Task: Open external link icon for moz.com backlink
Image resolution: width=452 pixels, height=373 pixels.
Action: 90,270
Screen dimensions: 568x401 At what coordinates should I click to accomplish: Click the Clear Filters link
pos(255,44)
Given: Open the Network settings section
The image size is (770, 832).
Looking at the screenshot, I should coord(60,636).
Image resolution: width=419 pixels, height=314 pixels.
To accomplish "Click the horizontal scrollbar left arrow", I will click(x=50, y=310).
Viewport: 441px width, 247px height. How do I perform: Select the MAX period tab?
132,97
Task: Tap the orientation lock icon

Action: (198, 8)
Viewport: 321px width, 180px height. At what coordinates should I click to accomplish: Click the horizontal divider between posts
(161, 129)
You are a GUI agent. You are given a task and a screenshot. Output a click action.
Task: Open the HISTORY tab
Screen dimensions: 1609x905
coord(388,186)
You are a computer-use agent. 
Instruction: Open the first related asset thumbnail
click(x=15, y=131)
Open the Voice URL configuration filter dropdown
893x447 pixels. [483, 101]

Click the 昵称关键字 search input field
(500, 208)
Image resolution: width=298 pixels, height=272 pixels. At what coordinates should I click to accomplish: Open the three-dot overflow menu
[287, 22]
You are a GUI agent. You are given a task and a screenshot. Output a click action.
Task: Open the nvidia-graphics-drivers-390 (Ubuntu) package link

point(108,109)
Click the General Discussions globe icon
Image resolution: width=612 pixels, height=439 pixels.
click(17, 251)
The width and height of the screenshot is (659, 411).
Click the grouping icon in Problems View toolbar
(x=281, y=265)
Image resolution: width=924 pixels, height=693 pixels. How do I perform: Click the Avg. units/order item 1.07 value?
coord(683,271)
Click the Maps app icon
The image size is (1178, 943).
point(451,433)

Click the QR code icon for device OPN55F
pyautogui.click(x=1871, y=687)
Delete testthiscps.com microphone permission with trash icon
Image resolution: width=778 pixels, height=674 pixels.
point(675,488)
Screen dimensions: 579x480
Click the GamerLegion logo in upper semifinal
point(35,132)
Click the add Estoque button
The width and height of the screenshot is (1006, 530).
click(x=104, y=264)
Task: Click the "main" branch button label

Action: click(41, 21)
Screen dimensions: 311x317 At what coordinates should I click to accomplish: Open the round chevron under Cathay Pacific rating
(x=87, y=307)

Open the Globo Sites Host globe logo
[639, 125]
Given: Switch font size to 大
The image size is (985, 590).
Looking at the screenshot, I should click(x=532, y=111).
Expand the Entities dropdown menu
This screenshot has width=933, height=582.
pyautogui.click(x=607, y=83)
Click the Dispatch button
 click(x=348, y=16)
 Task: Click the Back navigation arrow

* [PROBLEM DESCRIPTION]
Reproduce every row above word for word, with each line kept as it stands.

* [RESULT OF THIS EXERCISE]
Task: Open external link icon for moz.com backlink
Image resolution: width=452 pixels, height=373 pixels.
Action: 90,270
Screen dimensions: 568x401 At what coordinates should I click to accomplish: Click the Clear Filters link
pos(255,44)
Given: Open the Network settings section
The image size is (770, 832).
Looking at the screenshot, I should coord(60,636).
Image resolution: width=419 pixels, height=314 pixels.
To accomplish "Click the horizontal scrollbar left arrow", I will click(x=50, y=310).
Viewport: 441px width, 247px height. How do I perform: Select the MAX period tab?
132,97
Task: Tap the orientation lock icon

Action: (198, 8)
Viewport: 321px width, 180px height. At what coordinates should I click to accomplish: Click the horizontal divider between posts
(161, 129)
You are a GUI agent. You are given a task and a screenshot. Output a click action.
Task: Open the HISTORY tab
Screen dimensions: 1609x905
coord(388,186)
You are a computer-use agent. 
Instruction: Open the first related asset thumbnail
click(x=15, y=131)
Open the Voice URL configuration filter dropdown
893x447 pixels. [483, 101]

Click the 昵称关键字 search input field
(500, 208)
Image resolution: width=298 pixels, height=272 pixels. At what coordinates should I click to accomplish: Open the three-dot overflow menu
[287, 22]
You are a GUI agent. You are given a task and a screenshot. Output a click action.
Task: Open the nvidia-graphics-drivers-390 (Ubuntu) package link

point(108,109)
Click the General Discussions globe icon
Image resolution: width=612 pixels, height=439 pixels.
click(17, 251)
The width and height of the screenshot is (659, 411).
Click the grouping icon in Problems View toolbar
(x=281, y=265)
Image resolution: width=924 pixels, height=693 pixels. How do I perform: Click the Avg. units/order item 1.07 value?
coord(683,271)
Click the Maps app icon
The image size is (1178, 943).
point(451,433)

Click the QR code icon for device OPN55F
pyautogui.click(x=1871, y=687)
Delete testthiscps.com microphone permission with trash icon
Image resolution: width=778 pixels, height=674 pixels.
point(675,488)
Screen dimensions: 579x480
Click the GamerLegion logo in upper semifinal
point(35,132)
Click the add Estoque button
The width and height of the screenshot is (1006, 530).
click(x=104, y=264)
Task: Click the "main" branch button label

Action: click(41, 21)
Screen dimensions: 311x317 At what coordinates should I click to accomplish: Open the round chevron under Cathay Pacific rating
(x=87, y=307)

Open the Globo Sites Host globe logo
[639, 125]
Given: Switch font size to 大
The image size is (985, 590).
Looking at the screenshot, I should click(x=532, y=111).
Expand the Entities dropdown menu
This screenshot has width=933, height=582.
pyautogui.click(x=607, y=83)
Click the Dispatch button
 click(x=348, y=16)
 Task: Click the Back navigation arrow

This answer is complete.